Friday, 10 April 2009
The Story of an Upton Park Initiation (Marty's Son's Story)
As Mark Noble lined up his corner early in the second half last Saturday I said to my son. “Watch this........... James Tomkins....... header in the top right hand corner". It was the end of a story that started with “the great escape” and brought my son back into the fold. I used to stand on the weatherbeaten terraces back in the seventies, but this was my boy’s first match, and he was in a box, as the guest of a former player; how times change!
For him it was a day of firsts. First time on a train, first time on a tube and first time at the Boleyn. It felt like my first time at UP as well, so different was the ground from when I used to go regularly, We were very well looked after, three course meal, drinks, lap dancers.... no sorry, they didn't turn up; a bit different from the old days, first through the turnstiles and run for the best spot, packed lunch and read the programme from cover to cover.

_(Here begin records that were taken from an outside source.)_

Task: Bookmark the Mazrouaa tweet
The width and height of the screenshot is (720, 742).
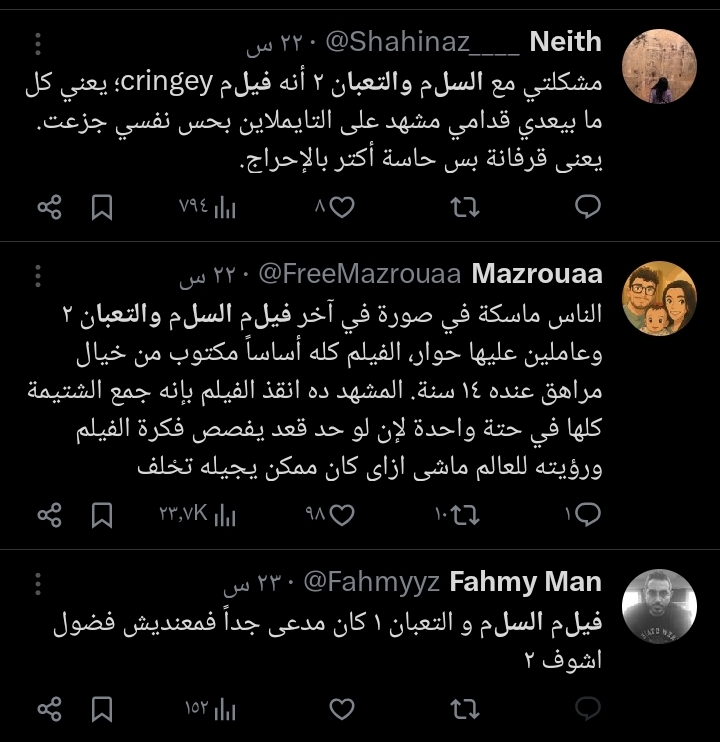Action: click(102, 514)
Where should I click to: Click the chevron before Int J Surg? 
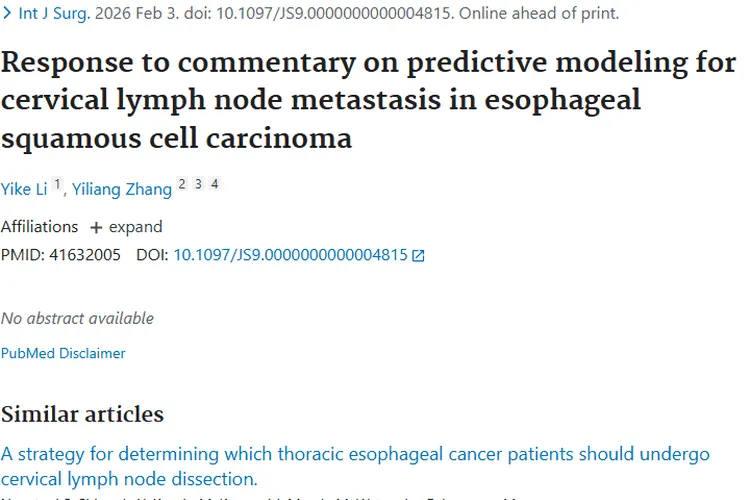[7, 14]
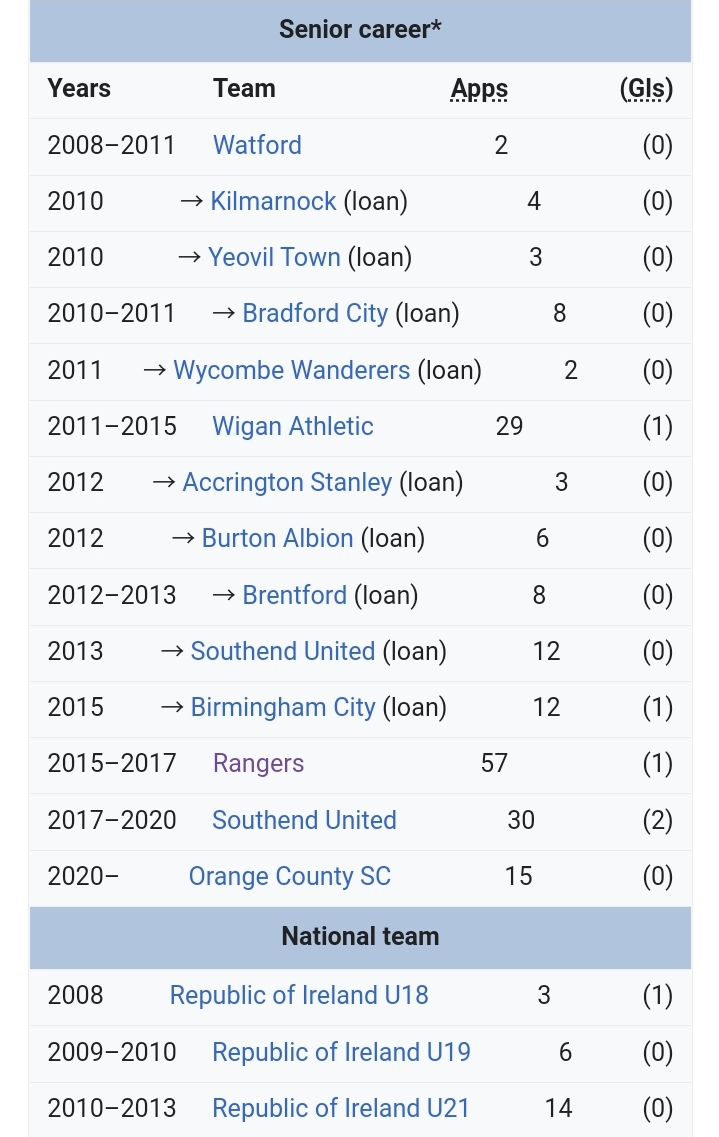Go to the Wycombe Wanderers page

click(x=291, y=370)
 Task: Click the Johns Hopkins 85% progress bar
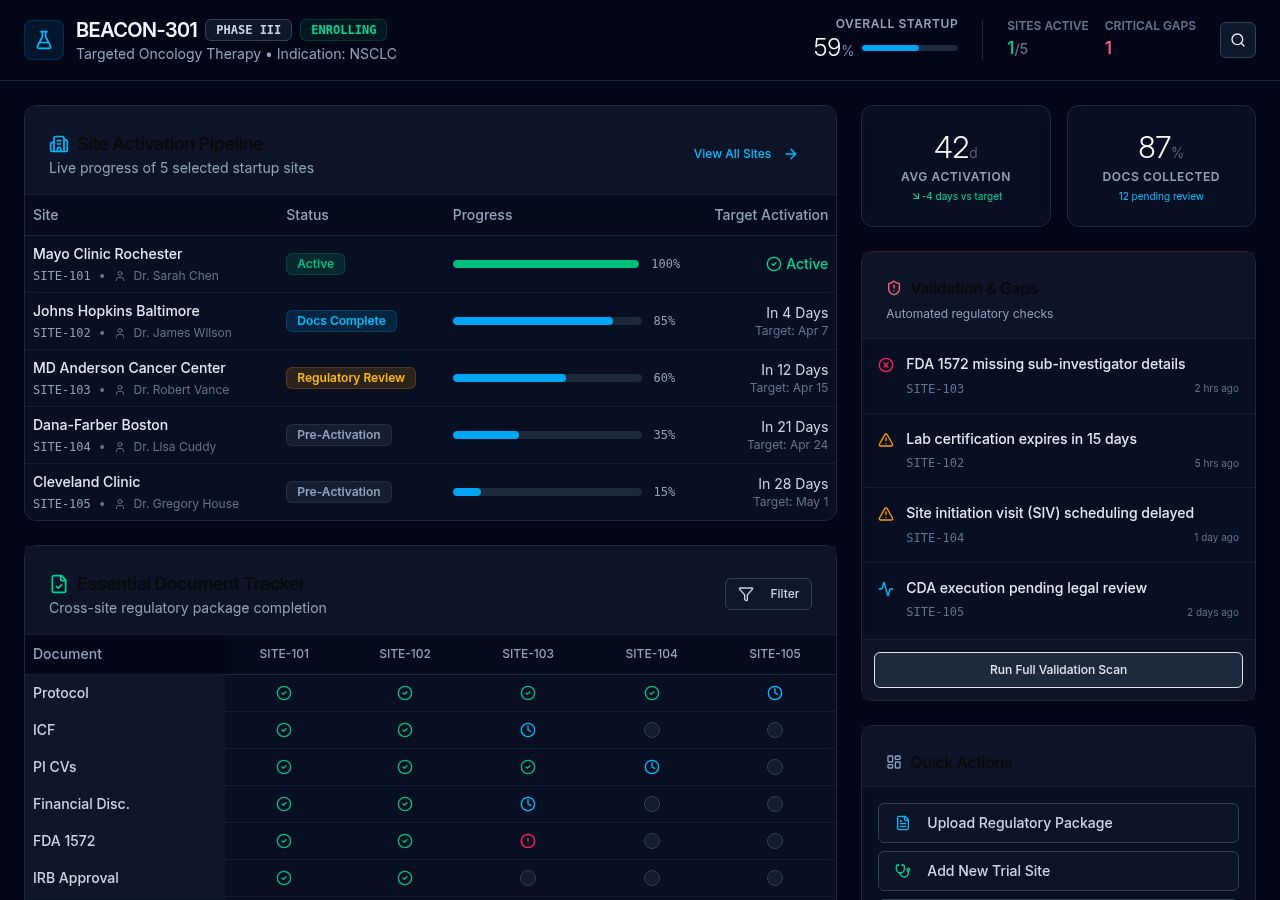546,321
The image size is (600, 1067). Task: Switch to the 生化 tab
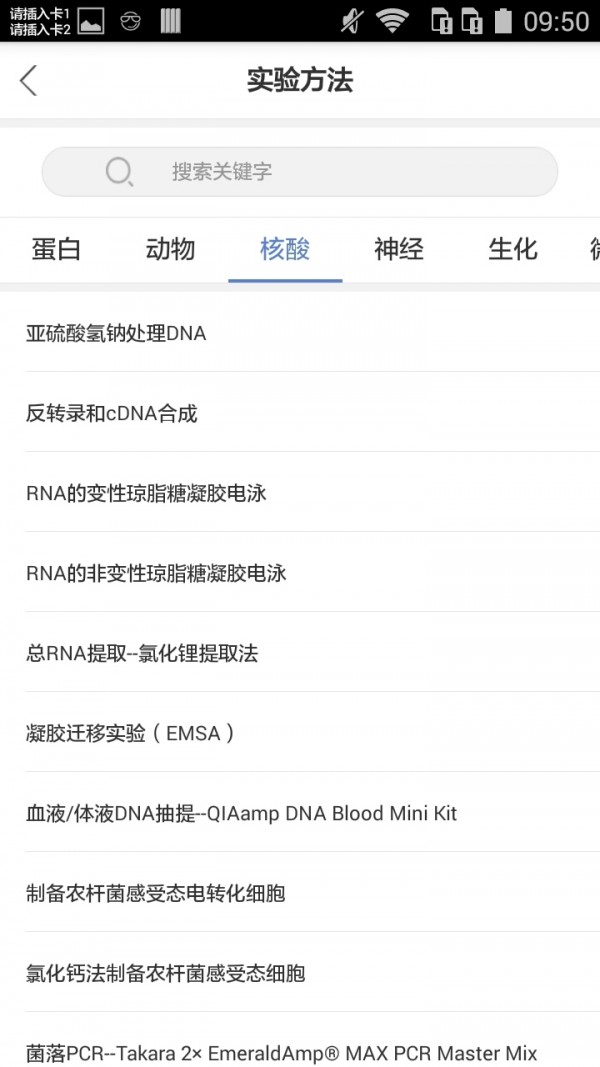[513, 250]
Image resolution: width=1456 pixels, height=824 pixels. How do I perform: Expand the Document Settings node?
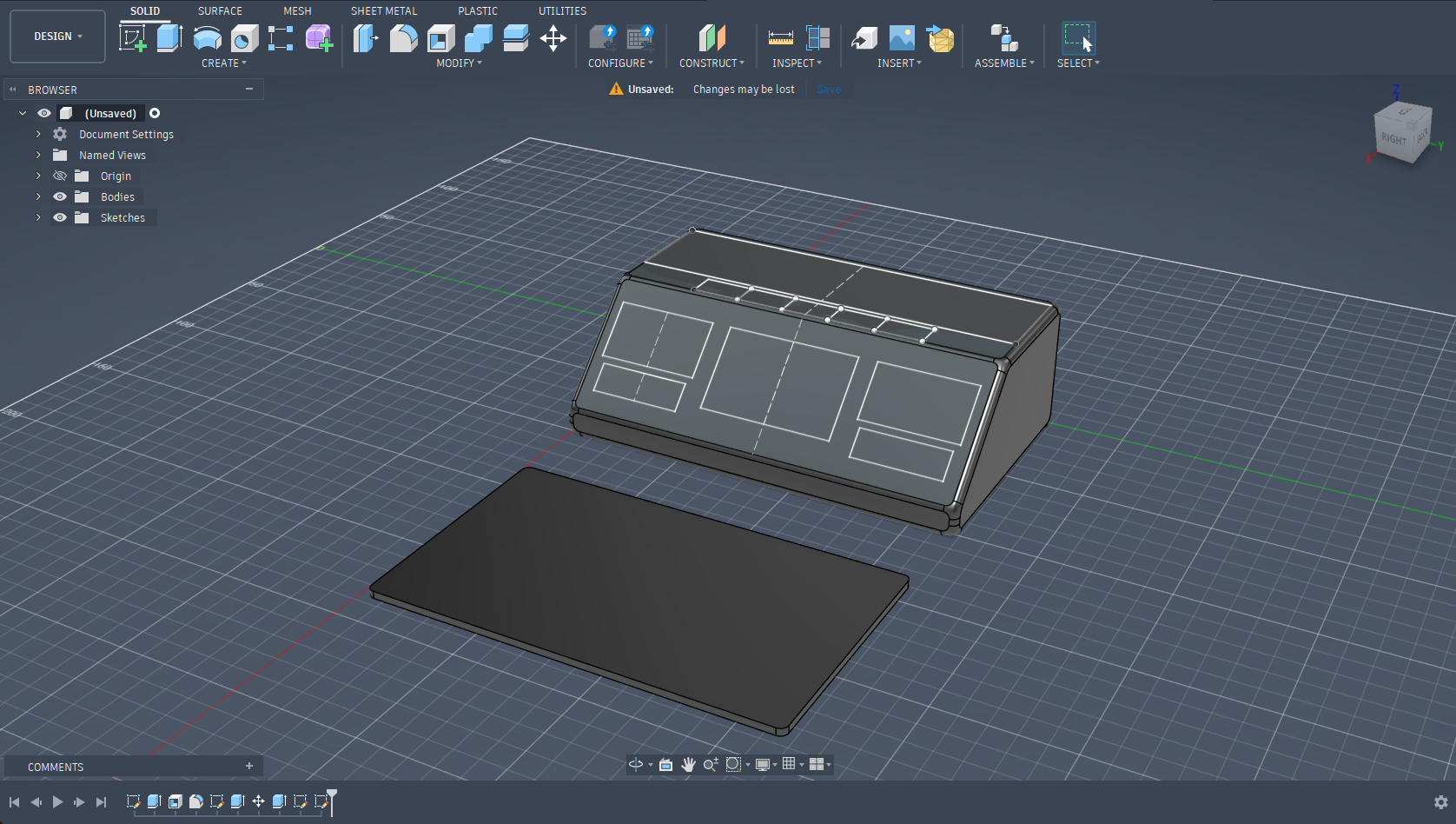(38, 134)
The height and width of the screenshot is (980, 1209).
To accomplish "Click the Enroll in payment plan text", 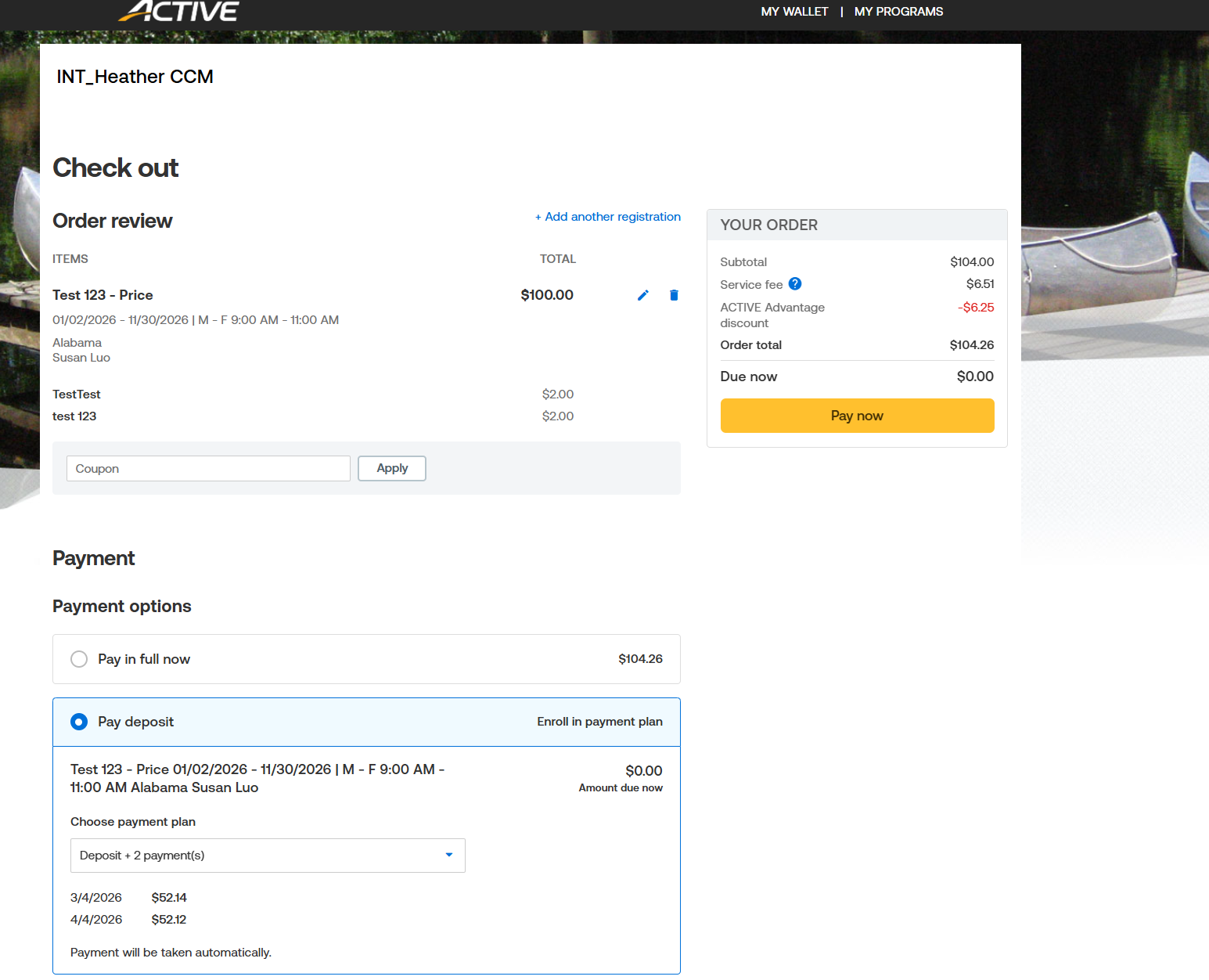I will [599, 722].
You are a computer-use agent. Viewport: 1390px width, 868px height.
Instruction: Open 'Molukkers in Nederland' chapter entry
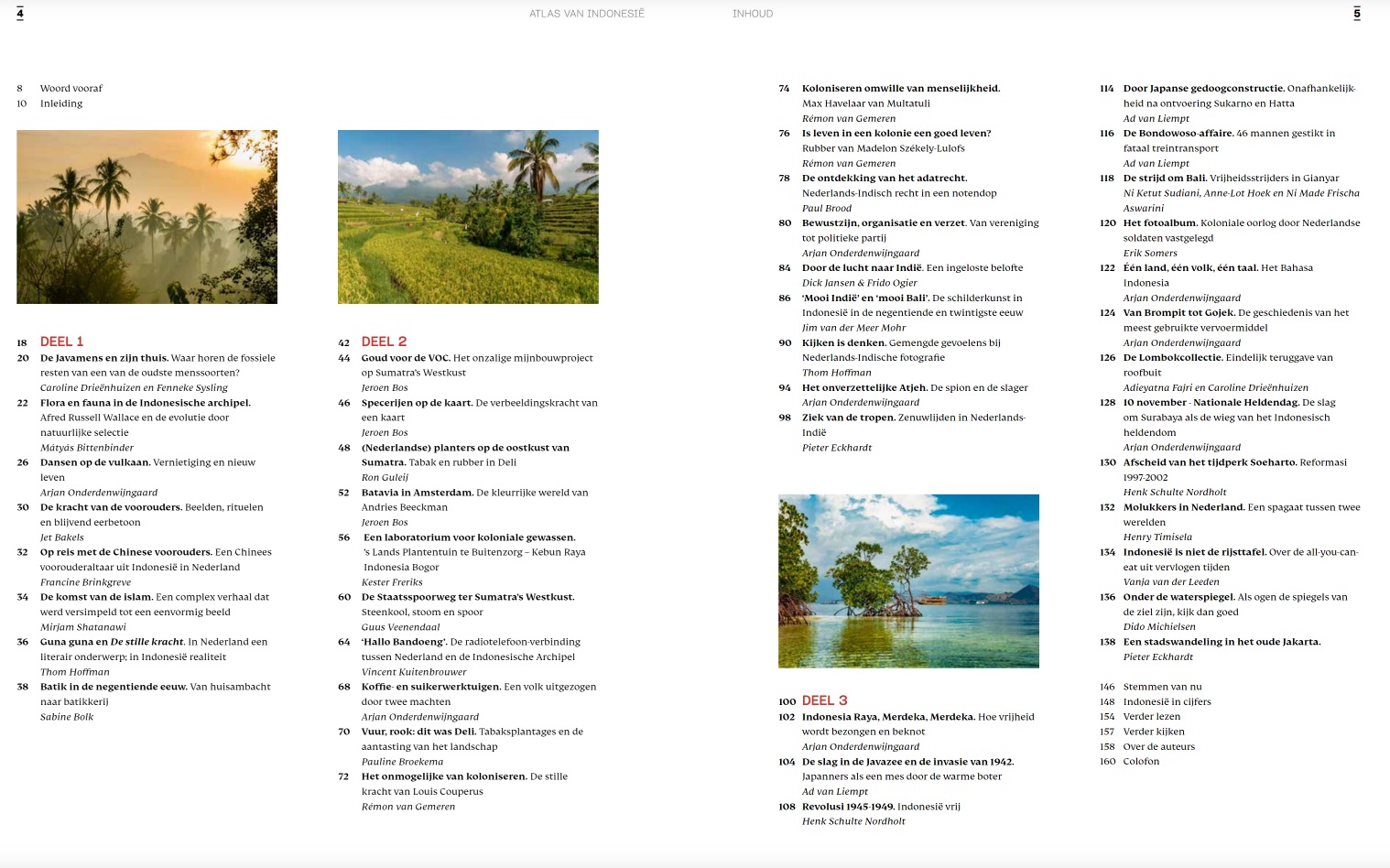point(1183,507)
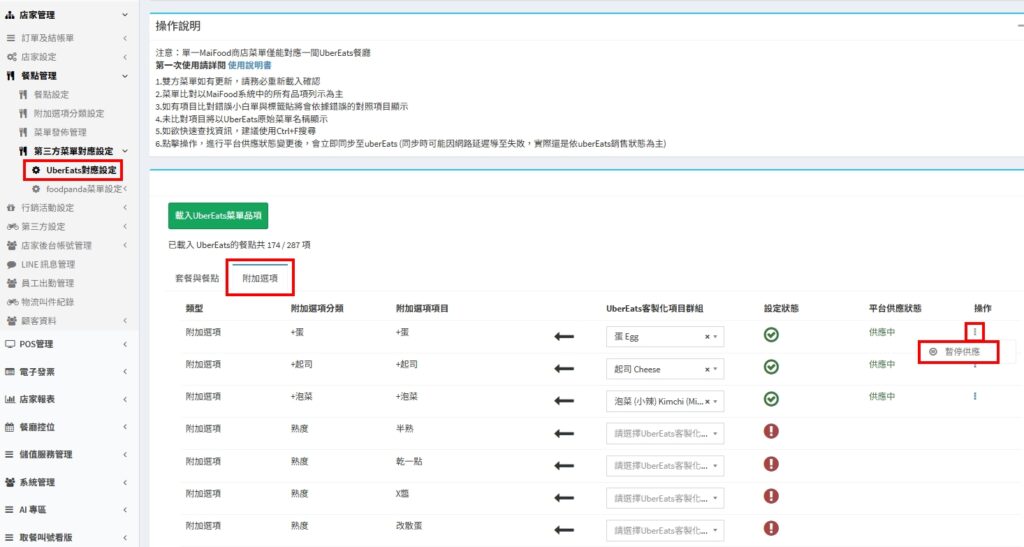Clear the 起司 Cheese selection with x icon
The image size is (1024, 547).
pos(708,369)
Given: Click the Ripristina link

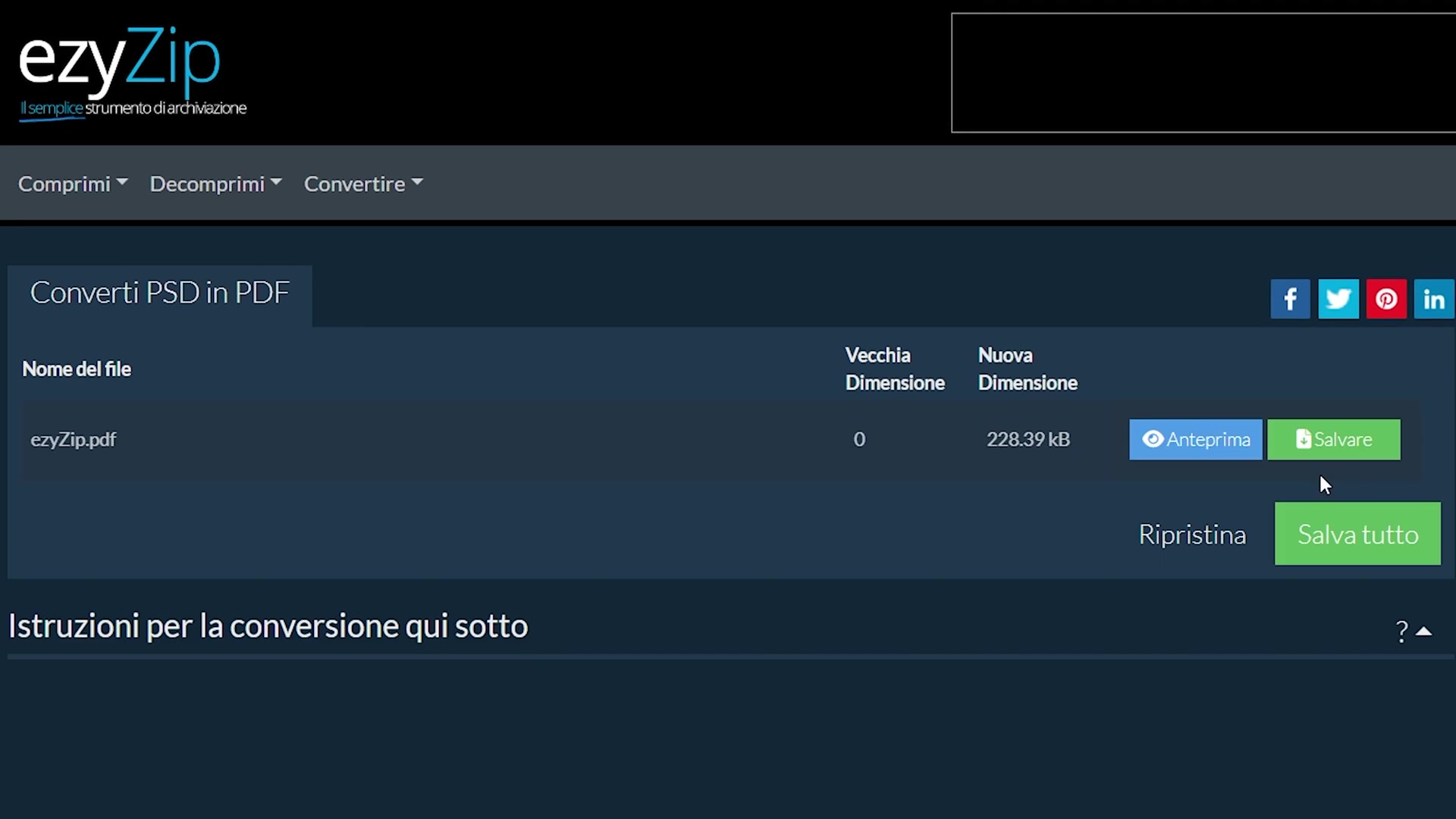Looking at the screenshot, I should [x=1192, y=535].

I worry about the future, the crowd seemed to be almost entirely made up of middle aged men, a bit like the Conservative party and the blue rinse brigade, you wonder whether there will be much support left in a few years time! The corner of the BM lower next to what used to be the chicken run tried valiantly to get "Franco Zola's c&b army going" but it met with general apathy. We tried for a while and the corporate crowd seemed more vociferous than the locals, but you feel a bit of a lemon when the general conversation doesn't get much brighter than "Alright Bruv, that wind's a bit chilly innit?" What happened to the banter? The ground's lovely and comfortable and all that, but the atmosphere and the chat were as big a part of the day out as the match for me when I used to go regularly.
But last Saturday wasn’t about all our yesterdays. It was about a young Spanish hammer feeling the claret and blue sap rise in him as we watched the green shoots of another claret and blue renaissance. My lad loved it. "What are they singing Dad?" he said after one brutal challenge. "That'd be 'You dirty northern bastard' son" "Why are they singing that Dad?" Well that's..........because he's a.............. ;) but best not tell your Mum!".
He had put the visit to the Boleyn at risk with an April fools stink bomb that caused the evacuation of half the school, small children in tears and the headmistress on the phone to me. In the end all it did was increase his street cred. and elevate him to legend status with year 5 boys. And as James Tomkins header hit the back of the net, my credibility as a cool Dad was preserved for a few more precious months. We jumped and punched the air as one.....father and son.........claret and blue!